An automobile, leaving a road and running into rocks, may have its speed retarded very little by them, may be stopped completely, or be slowed up to any extent between these two extremes according to the size, shape, number and arrangement of the rocks, and other factors. This being true as a matter offact, I find myself unable to say as a matter of law that reasonable men might not conclude, from plaintiff's testimony, that when the car ran into the rocks it was slowed up appreciably at least. That defendant was able to back the car away from the embankment is strong evidence that the rocks were not such as to stop the car entirely when it was driven off the road into them; it is by no means, however, conclusive evidence that the rocks did not appreciably diminish the speed of the car when it left the road and struck them. The record is silent as to whether any difficulty was encountered in backing the car away from the railroad.

While unable to agree with the trial court that plaintiff's evidence was insufficient to make a case for the jury under the guest statute, I am in full accord with that court's statement that plaintiff's testimony should be taken most favorably to her. In this connection the trial judge, in his oral opinion, said: "We have the evidence, and it must be taken most favorably to the plaintiff, that the car struck some rocks, and that she asked to be permitted to get out and that instead of permitting her to get out the driver stepped on the accelerator and the car hit the embankment or railroad tracks *Page 109 and she was thrown through the windsheld." Thus the position of the trial court appears to be that plaintiff's evidence, even when taken, as it should be on motion for nonsuit, most favorably to her, is insufficient to make a case for the jury on the issue of gross negligence. The court does not, so far as I can see, hold that the physical facts refute the oral testimony, or make it valueless. The physical facts discussed in the majority opinion are not so fixed, or established with such certainty or definiteness, as to justify the application of the physical facts rule.

As neither of plaintiff's causes of action was based upon intoxication she could not, of course, recover on that ground; but the fact that defendant had had some drinks, that he was angry, and that plaintiff requested him to stop the car and let her out, are circumstances properly to be considered with all the other facts and circumstances in the case as having a bearing upon the question of the host's indifference to and disregard of his guest's safety. O'Neill v. McDonald, 301 Mass. 256,16 N.E.2d 866; Berry, Automobiles, Seventh Ed., vol. 5, p. 136; Fenstermacher v. Johnson, 138 Cal. App. 691, 32 P.2d 1106,1107.

The writer is not to be understood as saying that, had defendant rested his case immediately after plaintiff rested hers, and the case then been given to the jury, it would have been the duty of the jury to find that defendant had been guilty of gross negligence. The jury, after weighing the testimony, could reasonably have concluded that plaintiff had failed to make out a case of gross negligence on the part of defendant; but I think it is just as true that as reasonable men they could have found that defendant was guilty of gross negligence.

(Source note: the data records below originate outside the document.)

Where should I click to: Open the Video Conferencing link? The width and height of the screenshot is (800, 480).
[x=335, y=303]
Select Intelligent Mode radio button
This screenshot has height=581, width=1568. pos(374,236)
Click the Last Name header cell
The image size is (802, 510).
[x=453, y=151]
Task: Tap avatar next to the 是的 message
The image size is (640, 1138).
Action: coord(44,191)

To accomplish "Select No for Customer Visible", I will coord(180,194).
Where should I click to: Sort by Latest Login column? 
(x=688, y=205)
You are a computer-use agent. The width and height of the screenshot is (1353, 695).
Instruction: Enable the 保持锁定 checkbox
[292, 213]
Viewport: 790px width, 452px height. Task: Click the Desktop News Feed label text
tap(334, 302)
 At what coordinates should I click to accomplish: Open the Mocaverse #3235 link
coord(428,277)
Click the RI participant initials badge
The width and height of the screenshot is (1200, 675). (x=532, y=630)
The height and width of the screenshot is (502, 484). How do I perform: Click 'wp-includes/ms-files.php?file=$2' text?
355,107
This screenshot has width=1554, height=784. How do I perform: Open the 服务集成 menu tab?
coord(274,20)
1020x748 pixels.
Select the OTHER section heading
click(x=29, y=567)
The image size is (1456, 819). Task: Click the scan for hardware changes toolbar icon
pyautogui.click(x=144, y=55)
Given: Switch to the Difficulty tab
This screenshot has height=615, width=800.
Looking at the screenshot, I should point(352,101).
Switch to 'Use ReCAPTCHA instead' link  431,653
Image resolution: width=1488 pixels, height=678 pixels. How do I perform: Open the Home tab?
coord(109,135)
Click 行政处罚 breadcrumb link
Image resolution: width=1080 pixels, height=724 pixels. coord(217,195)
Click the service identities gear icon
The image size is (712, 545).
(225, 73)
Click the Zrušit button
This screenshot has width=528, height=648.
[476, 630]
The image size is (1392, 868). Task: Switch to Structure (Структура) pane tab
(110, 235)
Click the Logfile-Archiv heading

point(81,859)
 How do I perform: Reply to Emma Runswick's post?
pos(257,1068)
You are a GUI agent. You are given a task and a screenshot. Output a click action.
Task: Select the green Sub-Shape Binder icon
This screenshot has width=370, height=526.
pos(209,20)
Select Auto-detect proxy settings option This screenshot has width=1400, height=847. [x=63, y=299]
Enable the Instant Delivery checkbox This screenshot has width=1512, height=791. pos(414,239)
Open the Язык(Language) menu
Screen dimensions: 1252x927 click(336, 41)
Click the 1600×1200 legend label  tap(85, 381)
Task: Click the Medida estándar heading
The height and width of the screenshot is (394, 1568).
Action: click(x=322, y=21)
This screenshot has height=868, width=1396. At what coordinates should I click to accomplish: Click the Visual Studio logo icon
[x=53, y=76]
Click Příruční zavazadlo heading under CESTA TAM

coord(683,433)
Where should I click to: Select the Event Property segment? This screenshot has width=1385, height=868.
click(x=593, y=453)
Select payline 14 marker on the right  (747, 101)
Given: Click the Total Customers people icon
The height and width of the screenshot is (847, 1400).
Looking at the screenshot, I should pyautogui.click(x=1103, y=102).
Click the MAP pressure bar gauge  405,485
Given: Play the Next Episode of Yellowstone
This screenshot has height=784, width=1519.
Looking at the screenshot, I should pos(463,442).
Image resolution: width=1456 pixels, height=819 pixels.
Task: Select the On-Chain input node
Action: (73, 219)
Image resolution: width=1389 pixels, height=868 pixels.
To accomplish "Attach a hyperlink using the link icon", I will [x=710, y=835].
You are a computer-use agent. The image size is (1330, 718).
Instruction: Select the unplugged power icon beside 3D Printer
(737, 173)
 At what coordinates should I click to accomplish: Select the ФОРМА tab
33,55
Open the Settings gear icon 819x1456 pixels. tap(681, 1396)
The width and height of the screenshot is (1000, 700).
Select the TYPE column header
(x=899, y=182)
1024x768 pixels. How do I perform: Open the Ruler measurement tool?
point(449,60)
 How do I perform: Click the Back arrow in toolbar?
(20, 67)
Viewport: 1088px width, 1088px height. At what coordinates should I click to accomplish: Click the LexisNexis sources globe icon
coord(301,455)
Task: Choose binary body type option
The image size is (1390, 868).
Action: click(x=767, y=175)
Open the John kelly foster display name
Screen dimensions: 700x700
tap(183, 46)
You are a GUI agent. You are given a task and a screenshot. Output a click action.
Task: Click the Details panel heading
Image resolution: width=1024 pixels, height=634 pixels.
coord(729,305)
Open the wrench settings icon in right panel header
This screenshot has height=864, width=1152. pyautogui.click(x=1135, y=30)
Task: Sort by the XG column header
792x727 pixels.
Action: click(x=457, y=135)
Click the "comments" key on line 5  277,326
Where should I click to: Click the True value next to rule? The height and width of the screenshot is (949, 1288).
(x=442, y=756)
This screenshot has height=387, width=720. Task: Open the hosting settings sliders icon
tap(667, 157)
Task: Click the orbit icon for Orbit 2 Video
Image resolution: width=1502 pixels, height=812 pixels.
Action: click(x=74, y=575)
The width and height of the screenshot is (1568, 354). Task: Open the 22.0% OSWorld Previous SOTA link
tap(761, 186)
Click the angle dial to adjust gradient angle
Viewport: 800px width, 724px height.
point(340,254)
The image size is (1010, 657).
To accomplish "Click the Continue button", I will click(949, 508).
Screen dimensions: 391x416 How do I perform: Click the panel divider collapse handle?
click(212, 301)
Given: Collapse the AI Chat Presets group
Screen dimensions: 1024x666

The trial court, as shown by its oral opinion, proceeded upon the theory that in a case of this kind plaintiff must show such facts that the court can say, as a matter of law from those facts that there has been gross negligence. I cannot agree with that view. *Page 110 It is true that under the guest statute plaintiff has the burden of proving the alleged gross negligence; but, as against a motion for nonsuit, that burden is met when he presents substantial evidence from which a jury could reasonably conclude that defendant was grossly negligent. Gough v. Smalley, supra; Storm v. Thompson, 155 Or. 686, 64 P.2d 1309, 1312.